CPS says local school councils can continue meeting online, backtracking on in-person requirement

Hundreds of LSC members citywide expressed concerns about accessibility and COVID-19 safety last week when CPS told them to resume their prepandemic meeting formats.

Parents and students arrive at George Armstrong Elementary School, 2110 W. Greenleaf Ave. in Rogers Park, for the first day of school for Chicago Public Schools, Monday morning, Aug. 30, 2021.

Chicago Public Schools will let local school councils decide whether to meet virtually or in person.

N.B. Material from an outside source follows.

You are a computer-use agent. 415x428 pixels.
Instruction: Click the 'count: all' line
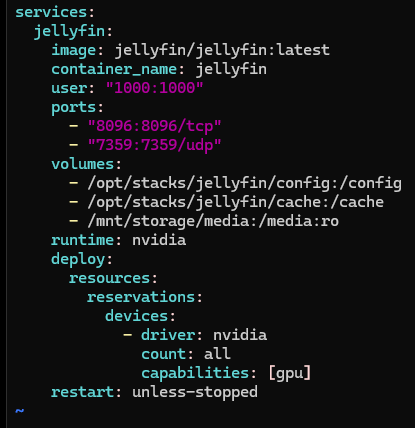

Ashlee Rezin/Sun-Times file

Local school councils can continue meeting online as they see fit, Chicago Public Schools officials said Thursday, backtracking on a mandate that councils return to in-person meetings this fall.

Hundreds of LSC members citywide expressed concerns about accessibility and COVID-19 safety last week when CPS told them to resume their prepandemic meeting formats.

There was also a letter signed by more than 120 council members that pointed out the district had misinterpreted a recent change in Gov. J.B. Pritzker’s pandemic emergency executive order on public meetings, which CPS had cited in its mandate. A governor’s office spokeswoman concurred, telling the Chicago Sun-Times that nothing in state law prevented the head of a public body from determining virtual meetings suit it best.

In an email to LSC members Thursday, CPS official Adrian Segura said LSC chairpersons are the head of each public body and “as such the chairperson determines whether an in-person meeting is impractical or imprudent.”

Even so, he nudged LSCs toward in-person meetings by suggesting “that determination should be consistent with requirements for students and staff” who have to attend school in-person this year.

Segura also acknowledged that “a majority of our LSCs experienced growth in stakeholder interest” when meetings moved online during the pandemic, and suggested those returning in person should still provide a method for virtual attendance as well as make recordings available afterward.

The accessibility and convenience that came with virtual meetings were a rare pandemic silver lining at CPS and key to much of the displeasure with last week’s announcement. Some LSCs saw hundreds attend their meetings over the past year after little to no engagement prepandemic. Parents and teachers could follow along from home — or anywhere else — while handling their other responsibilities and without making the evening trek to school.

Kristin Hamley, a parent representative at McPherson Elementary in Lincoln Square, said she was pleased that CPS “did the right thing” by telling LSCs they could make their own decisions.

Hamley had said earlier in the week that virtual meetings continued to be necessary for her school, particularly because “participation among non-LSC members is consistently much higher than it was prepandemic because it’s easy for parents and teachers to log on from home.”

Many also said they were worried whether it was safe or necessary to meet in-person when there’s so much anxiety about the spread of the coronavirus’ Delta variant, particularly when it wasn’t clear whether parent and community LSC representatives and attendees were covered by the district’s vaccine mandate.

Segura said in his email Thursday that parents would only be required to get a shot if they spend at least 10 hours in a school per week, and community members would have to get vaccinated if they’re at a school five hours a week. Even if LSC meetings were held in person, those hours likely wouldn’t be met by the vast majority of those people and tracking those hours wouldn’t be easy.